Jean Bobo
Jean Bobo

Reputation: 17

How to send back a byte in socket

I want to send a string converted in byte but i don't know how to do that. I already tried to modify buffer and byteread but the server is just broken.

    private void Server(string ip, int port)
    {
        BackgroundWorker worker = new BackgroundWorker();
        worker.DoWork += delegate (object s, DoWorkEventArgs args)
        {
            //---listen at the specified IP and port no.---
            IPAddress localAdd = IPAddress.Parse(ip);
            TcpListener listener = new TcpListener(localAdd, port);
            Console.WriteLine("Listening...");
            listener.Start();

        while (true)
        {
            //---incoming client connected---
            TcpClient client = listener.AcceptTcpClient();

            //---get the incoming data through a network stream---
            NetworkStream nwStream = client.GetStream();
            byte[] buffer = new byte[client.ReceiveBufferSize];

            //---read incoming stream---
            int bytesRead = nwStream.Read(buffer, 0, client.ReceiveBufferSize);

            //---convert the data received into a string---
            string dataReceived = Encoding.ASCII.GetString(buffer, 0, bytesRead);
            Console.WriteLine("Received : " + dataReceived);


            //---write back the text to the client---
            Console.WriteLine("Sending back : " + dataReceived);
            nwStream.Write(buffer, 0, bytesRead); // How do i send back a string ??
            client.Close();
        }
        };
        worker.RunWorkerAsync();
    }

Upvotes: 1

Views: 197

Answers (1)

Marc Gravell
Marc Gravell

Reputation: 1063338

You already are sending back the bytes that represent the same string (via ASCII) that you received in the first Read, then closing the socket. Note: if you intended to send back the bytes for a different string value: Encoding.ASCII or Encoding.Utf8 are your friends; the process of converting between string data and byte data (for transmission or storage) is exactly what an Encoding does. You're already using this with GetString(...); the reverse operation is GetBytes(...) (with various overloads for using pooled buffers etc).

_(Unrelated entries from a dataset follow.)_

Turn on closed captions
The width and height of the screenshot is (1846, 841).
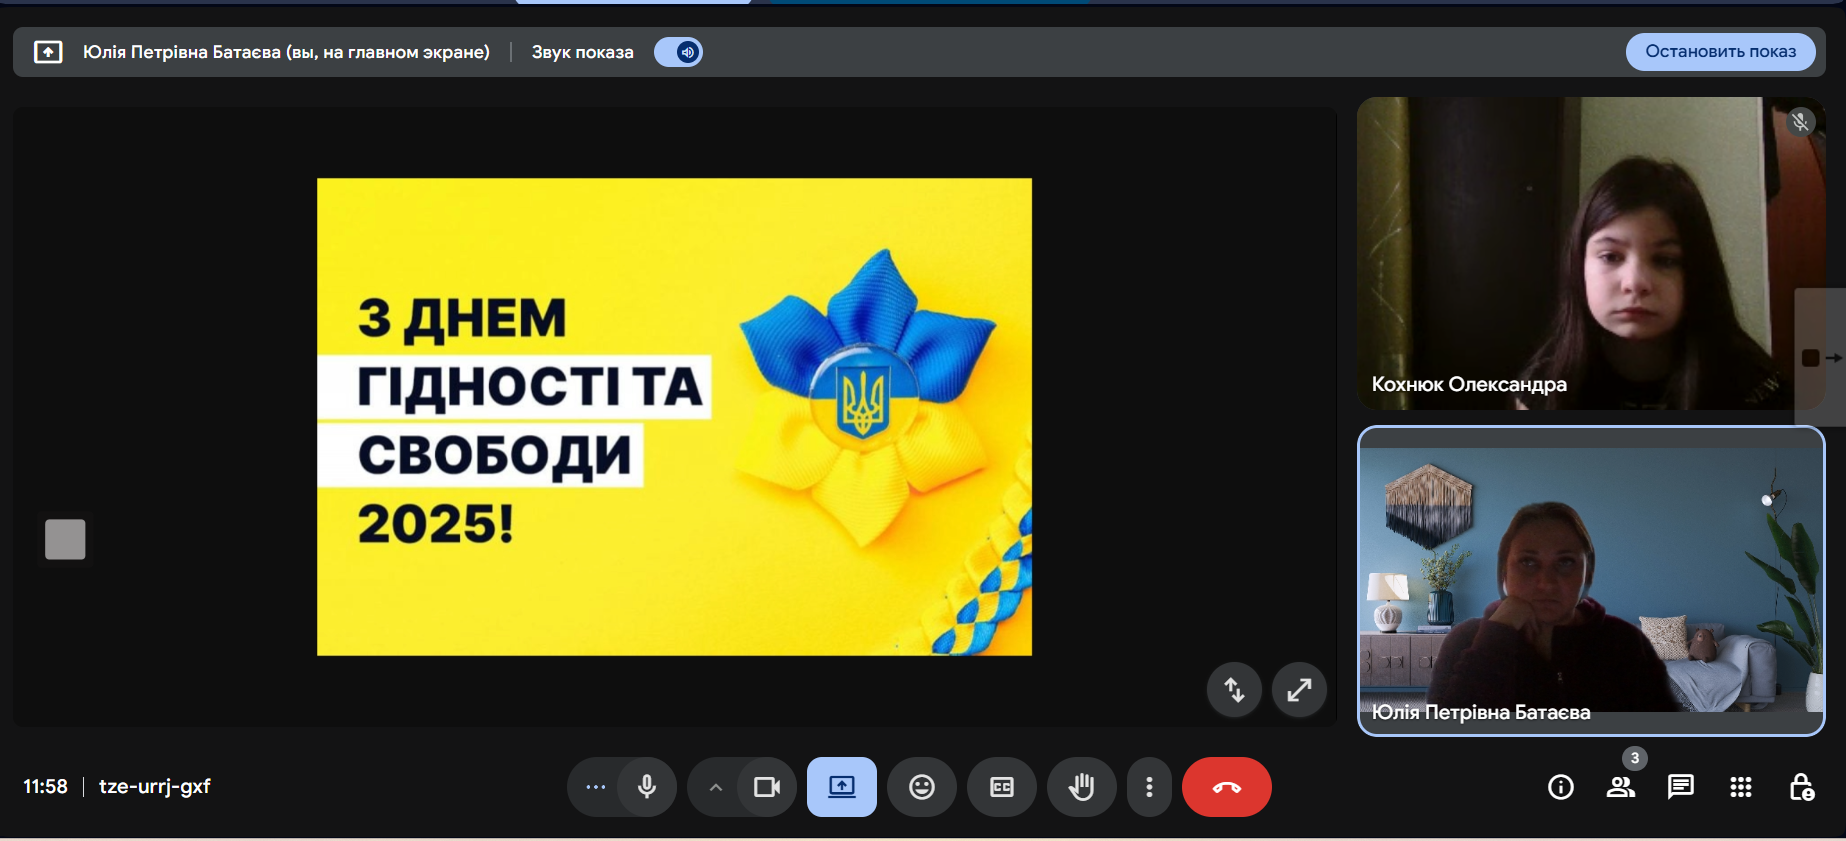pyautogui.click(x=1001, y=787)
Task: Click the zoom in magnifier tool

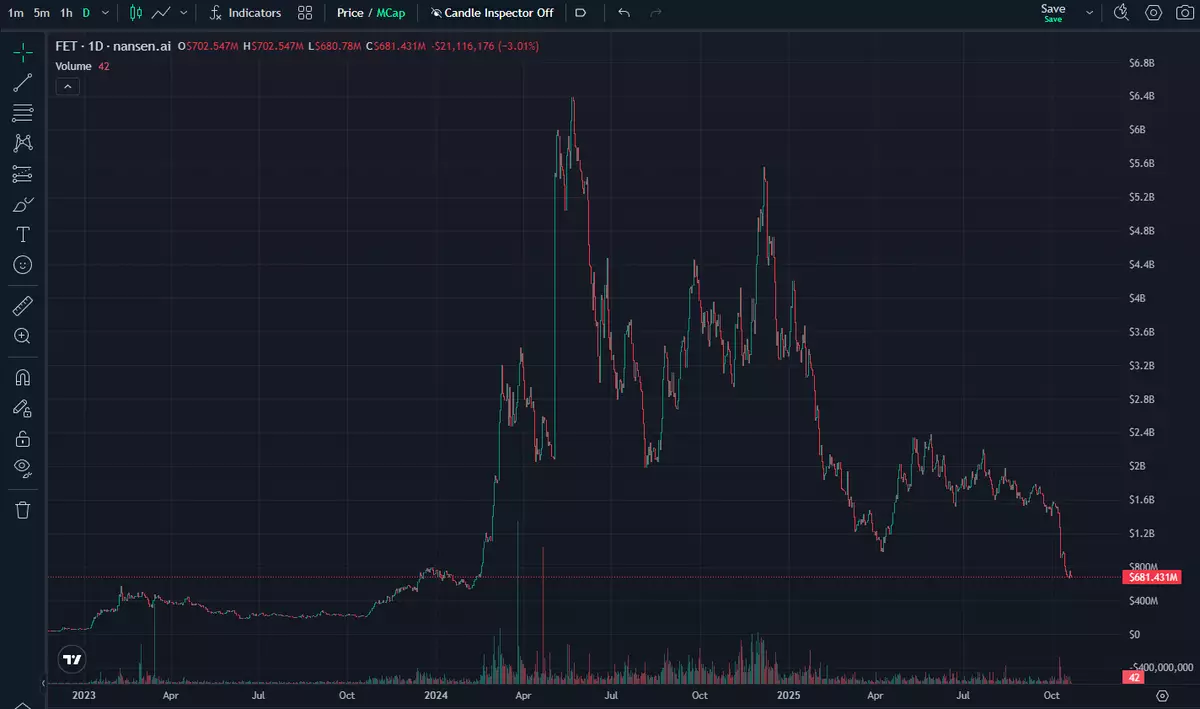Action: pyautogui.click(x=22, y=336)
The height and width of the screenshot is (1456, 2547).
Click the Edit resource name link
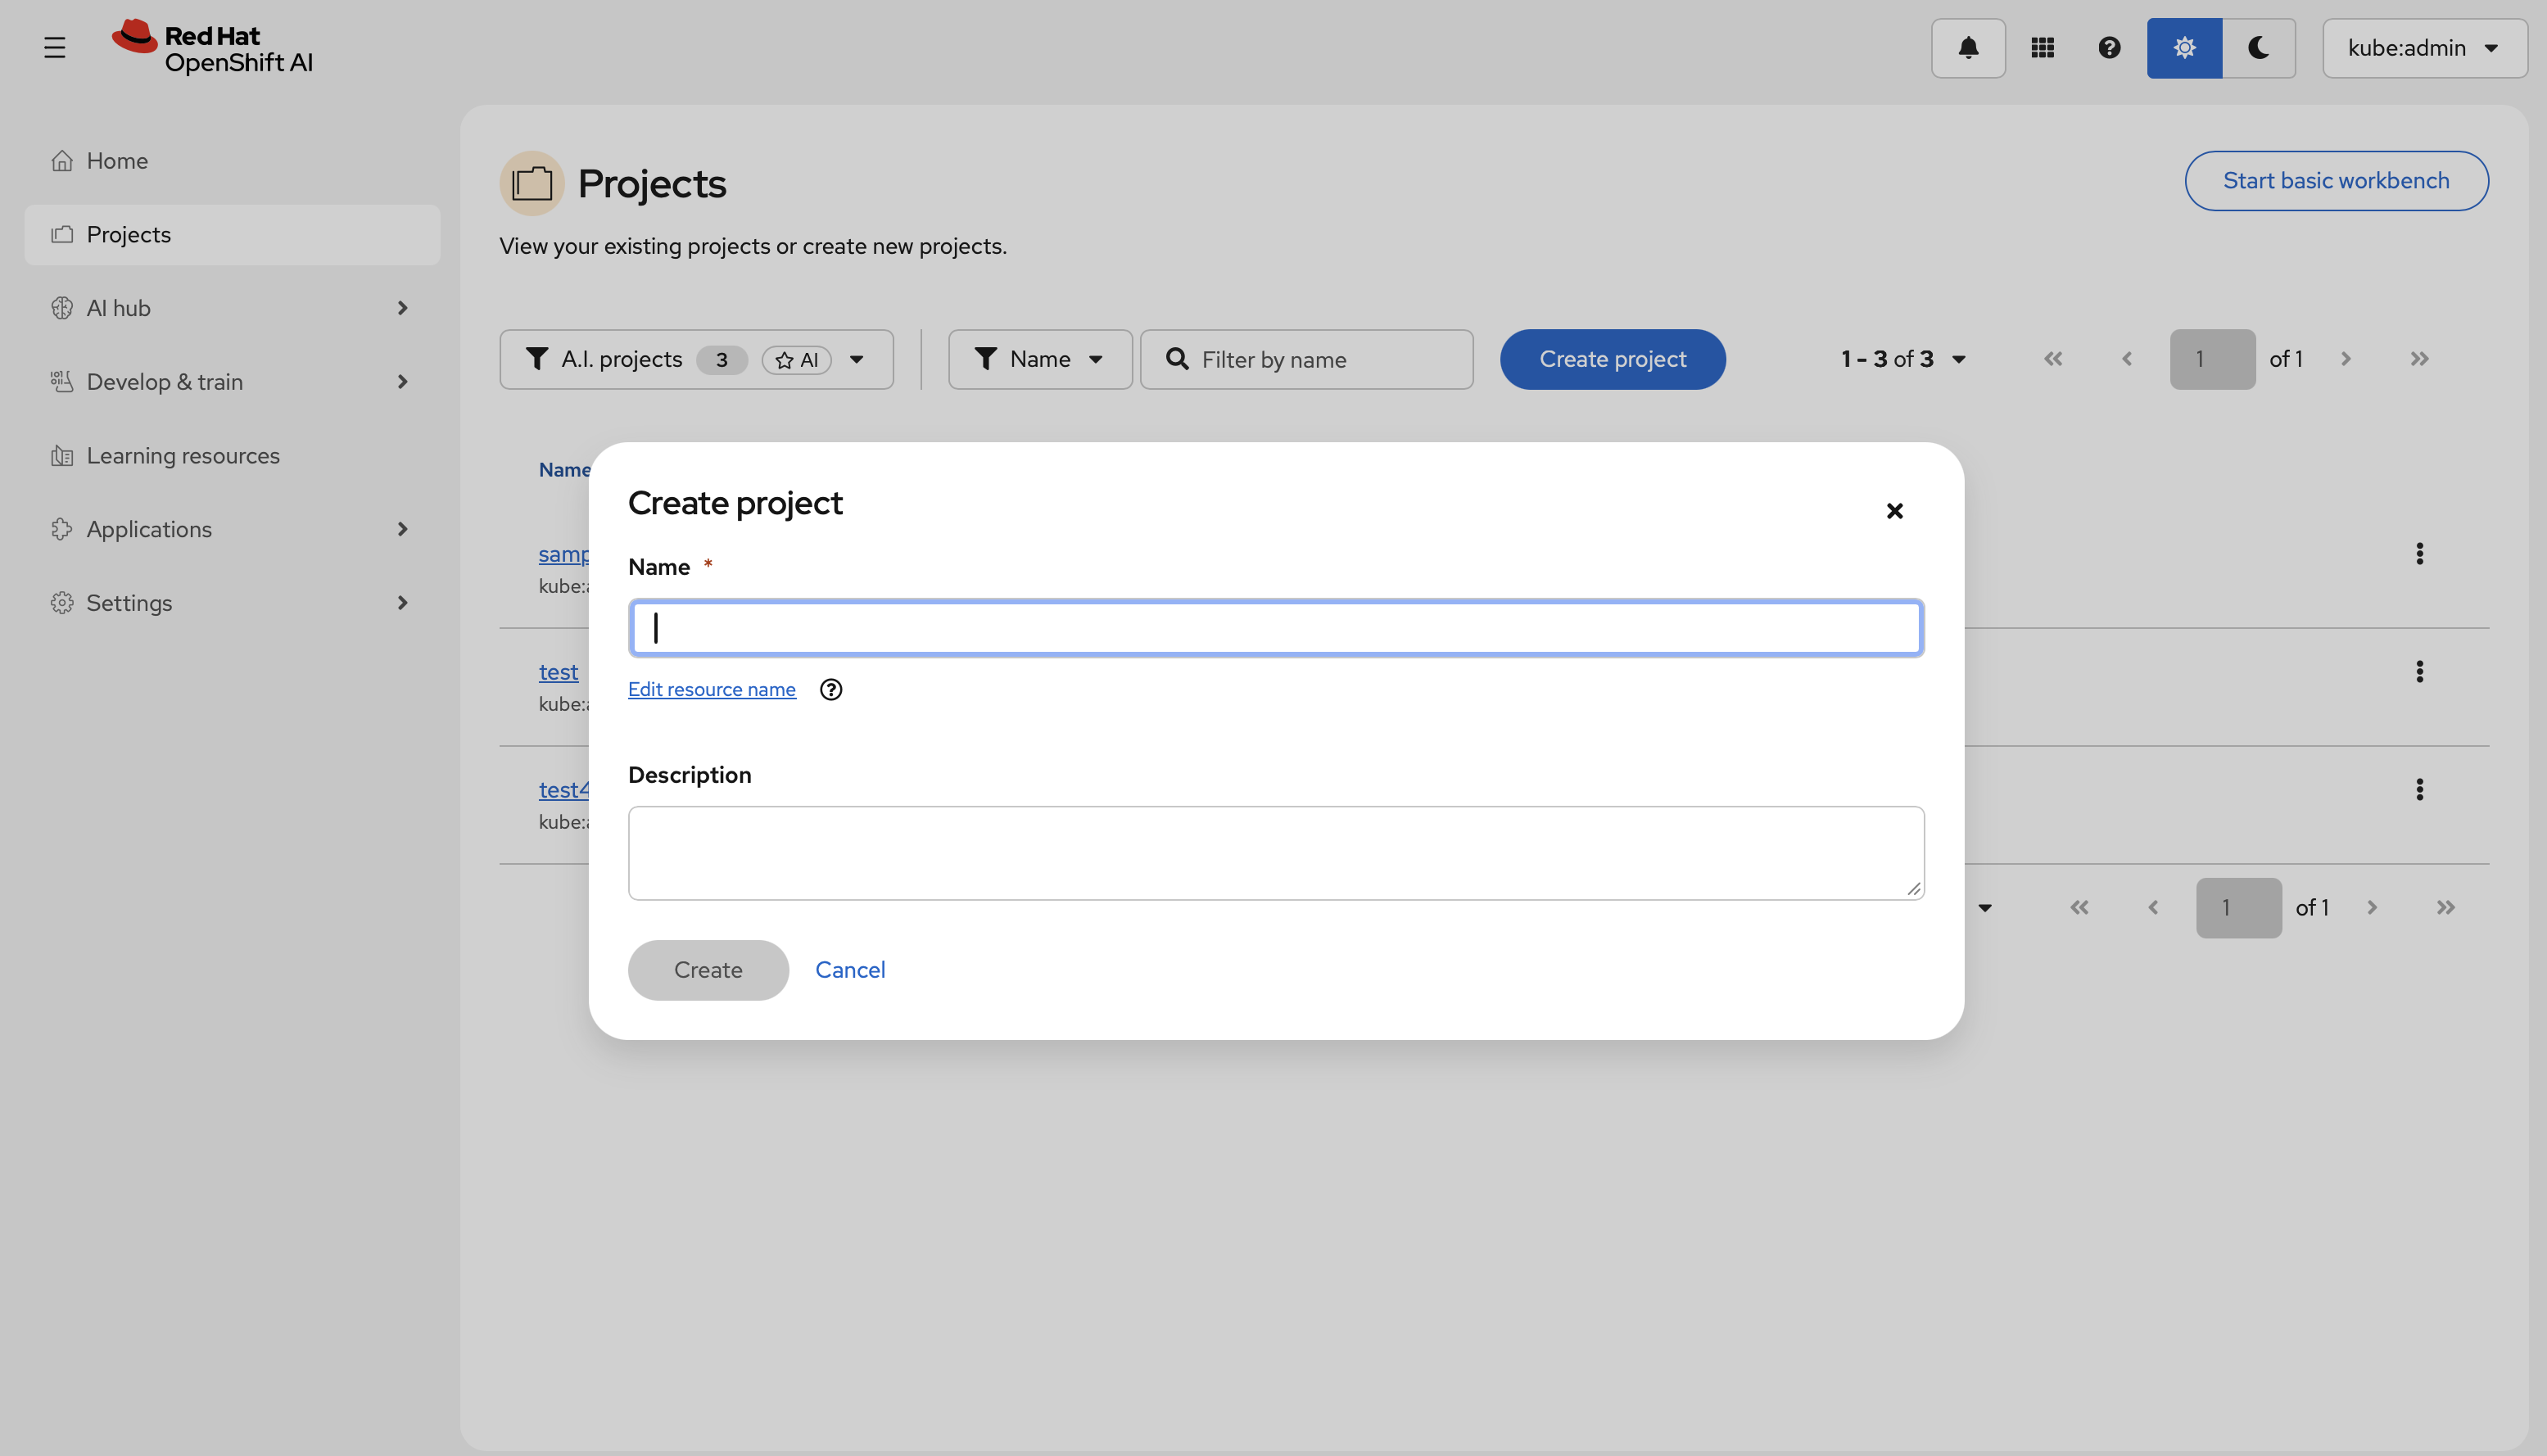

If this isn't working as intended, we'd need a lot more detail. In particular, TCP is a stream protocol; data isn't terminated inherently (like it would be in UDP packets, for example), so there is no guarantee whatsoever that you've received a logical unit of string data in your Read - all we know is that one Read has completed. This could return zero bytes (indicating EOF, i.e. the other end didn't send anything and closed their outbound socket), one byte, or a few thousand bytes - but: except for the EOF case, that tells us nothing about whether we have an entire "message". In fact, if you were using UTF8 rather than ASCII, we might not even have an entire character - we could have partial/incomplete character data.

So if the "other end" is trying to send us a paragraph of data, we might have received the first word-and-a-half; you then send back the same word-and-a-half, and terminate the connection. We have never seen the rest of the data. Whether this is what you want is unclear, but seems unlikely. That's assuming this actually is a text-based protocol!

For this reason, usually any network protocol includes framing details to tell us how to identify logical units of data in the stream. For a text protocol this might be looking for sentinel characters like CR/LF/NUL; for a binary protocol, this usually takes the form of some header that tells us the number of bytes in the data frame in a well-defined format ("big endian int32", "varint", etc), followed by that same number of bytes. The caller then buffers appropriately so that they're processing only entire frames.

So: in theory you're already sending something back (unless it was EOF), but without the protocol details: we can't say whether than means anything.